▶ _Data supplied_
......
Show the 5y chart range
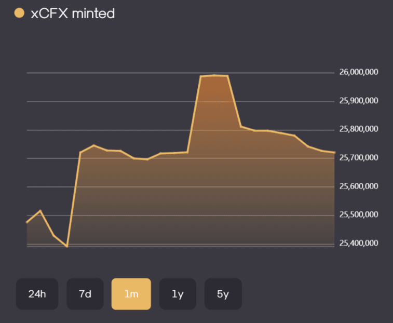Viewport: 393px width, 323px height. tap(223, 293)
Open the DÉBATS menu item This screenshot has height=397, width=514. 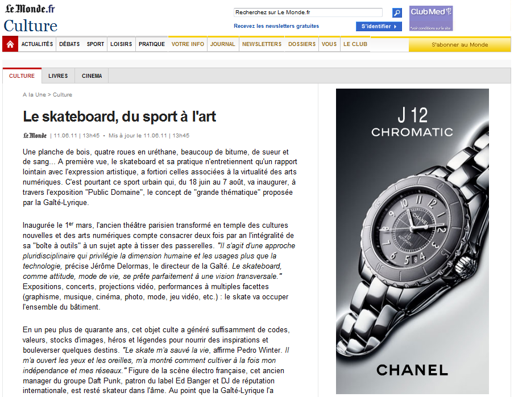tap(69, 44)
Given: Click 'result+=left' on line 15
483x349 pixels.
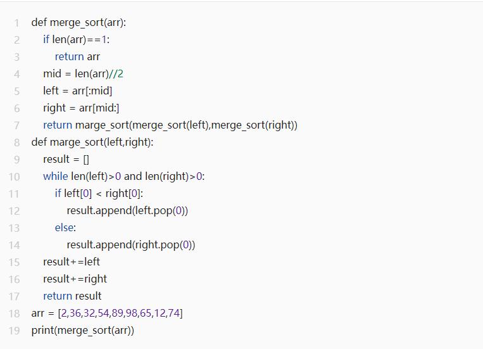Looking at the screenshot, I should (x=72, y=262).
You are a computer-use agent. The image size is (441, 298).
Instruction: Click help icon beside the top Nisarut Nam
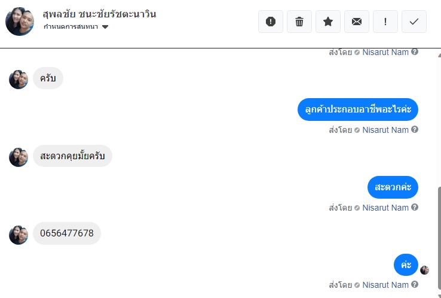[x=415, y=52]
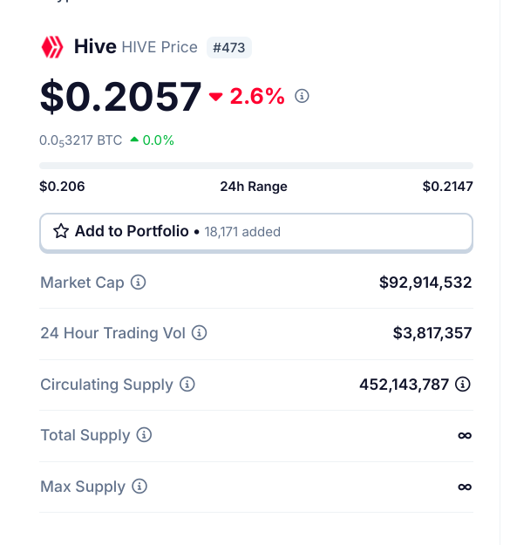510x545 pixels.
Task: Click the green 0.0% BTC change
Action: [x=152, y=140]
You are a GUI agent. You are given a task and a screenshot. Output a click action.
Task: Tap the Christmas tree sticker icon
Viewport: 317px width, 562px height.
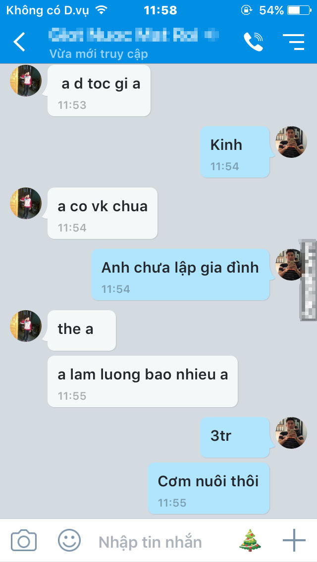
......
▶ _What you should do_
Lay out the items from the line with "You are a computer-use" up to and including the line with "Action: [x=152, y=140]" as a Markdown table with the columns Row and Line, skipping any blank lines. Leave the pictures out of the answer.

▶ _Solution to the exercise_
| Row | Line |
|---|---|
| 1 | You are a computer-use agent. The image size is (441, 298). |
| 2 | Instruction: Click help icon beside the top Nisarut Nam |
| 3 | [x=415, y=52] |
| 4 | 510x545 pixels. |
| 5 | Task: Click the green 0.0% BTC change |
| 6 | Action: [x=152, y=140] |